I just nodded and changed the subject, but I'm really mad at her. AIBU to think this is an incredibly thoughtless, mean thing to say? Should I tell her? She's much older than me, has form for this stuff, and I've never stood up to her before.

The reality is she doesn't really understand what you've been through and still are going through. She can be flippant as in her mind it's really that simple. Does she normally have good emotional intelligence?

Snnowflake · 15/11/2022 05:55

The. Change to hormone levels can also give weight gain. I was put on estrogen blocker after breast cancer diagnosis and got a big belly.

Cuppa2sugars · 15/11/2022 06:55

i got a big belly as well from the pills i am taking for breast cancer. My family (brothers, sisters, in laws) don’t know about it as it would send my dad on a spiral downwards. He’s 98 with so many ailments. so i put up with the snide comments about how fat i look. I’m happy with a great life in all respects, and can see their flaws, i just pity them, and ignore.
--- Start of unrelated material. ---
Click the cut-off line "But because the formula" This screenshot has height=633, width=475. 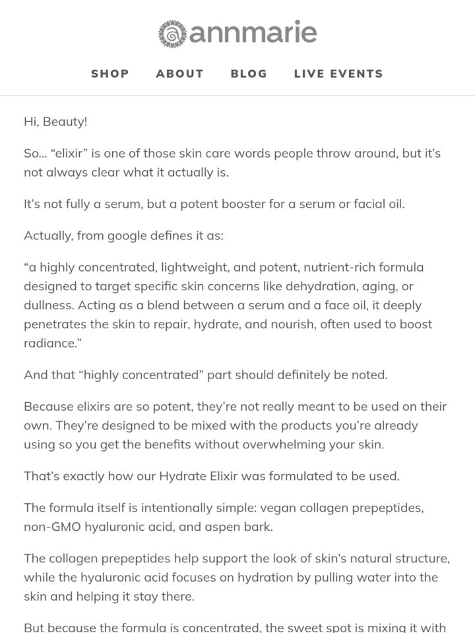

Hooverphobe · 15/11/2022 06:57

Obviously

  1. she’s an insensitive turd
  2. feel sorry for her for tying up her self-worth in her dress size
SadieMai · 15/11/2022 07:48

I have had a hysterectomy at 36 for similar reasons, gone from size 12 to size 18, hated myself and it took a long time to mess about with meds to get the right one for me.....I actually see her point and wouldn't be offended as I said the exact same words to the GP when I knew my meds needed changing. I told them I'm down in the dumps but you're giving me meds that are making me fat and that's making me more down in the dumps.